*YOUR TASKS*
(a) In the text about Dallas cold-weather shelters, how many beds did the two additional shelters add in total?
(b) From the text about Dallas cold-weather shelters, reproduce the part that opens with the words containing "A spokeswoman said" and closes with "another 440 beds.".

*QUOTED TEXT*
########################################
The city of Dallas and local nonprofits prepared for an influx of people seeking shelter from the frigid temperatures. The city’s Office of Homeless Solutions has opened an inclement weather center at Fair Park’s Grand Place Building that housed more than 900 people and reached capacity Sunday evening. Austin Street Center will handle the intake at its shelter near Deep Ellum, while OurCalling will run its day-to-day operations, providing meals, security, and other care. The shelter will open Friday afternoon.

A spokeswoman said the facility is being divided into sections for women, elderly and disabled individuals, and men, and will also offer space for pets. 

Sunday afternoon, all 900 beds at the Fair Park shelter were full, a spokesperson for Austin Street and OurCalling said. The city opened two additional shelters at Oak Lawn United Methodist Church and Austin Street’s former facility on Hickory Street. Combined, that added another 440 beds.

OurCalling sent text messages to unsheltered individuals enrolled in its system to let them know where the new beds are. A bus operated by Austin Street will pick up and drop off people seeking shelter.

Christine Crossley, director of the city’s Office of Homeless Solutions, said Monday that 1,129 people have been through the shelter. As of Monday morning, there were 721 at the Fair Park facility, 195 at Austin Street Center, and 10 at Oak Lawn UMC. All three shelters allow pets, and Crossley said there were 20 dogs housed at Fair Park, and another dog at Oak Lawn. Volunteers are also needed at all three sites. You can find information about needs here.

The Salvation Army of North Texas offered overnight warming shelters at its Carr P. Collins Social Service Center and Garland Corps Community Care Center in Dallas County; the Plano Corps and McKinney Corps community care centers in Collin County; and the Arlington Corps Community Care Center in Tarrant County. Each shelter is supplying food, shelter, clean-up kits, cold weather gear, and assistance.
########################################
*DATA SEGMENT*
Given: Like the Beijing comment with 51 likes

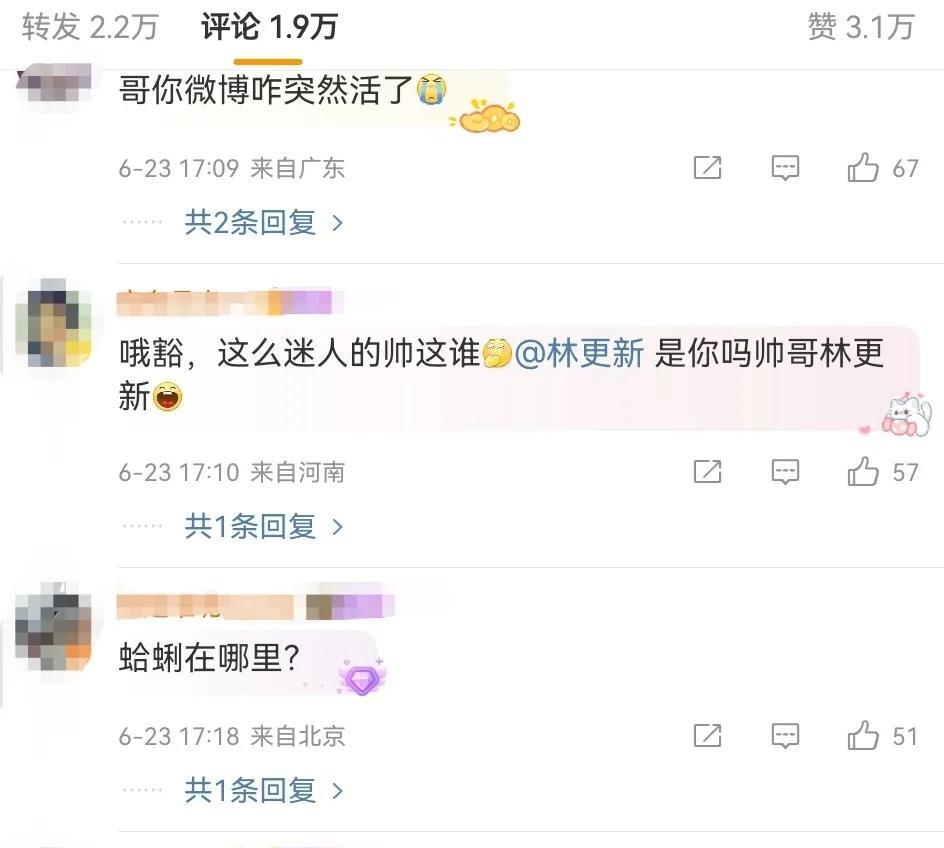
########################################
*EXPECTED RESPONSES*
(a) 440 beds

(b)
A spokeswoman said the facility is being divided into sections for women, elderly and disabled individuals, and men, and will also offer space for pets. 

Sunday afternoon, all 900 beds at the Fair Park shelter were full, a spokesperson for Austin Street and OurCalling said. The city opened two additional shelters at Oak Lawn United Methodist Church and Austin Street’s former facility on Hickory Street. Combined, that added another 440 beds.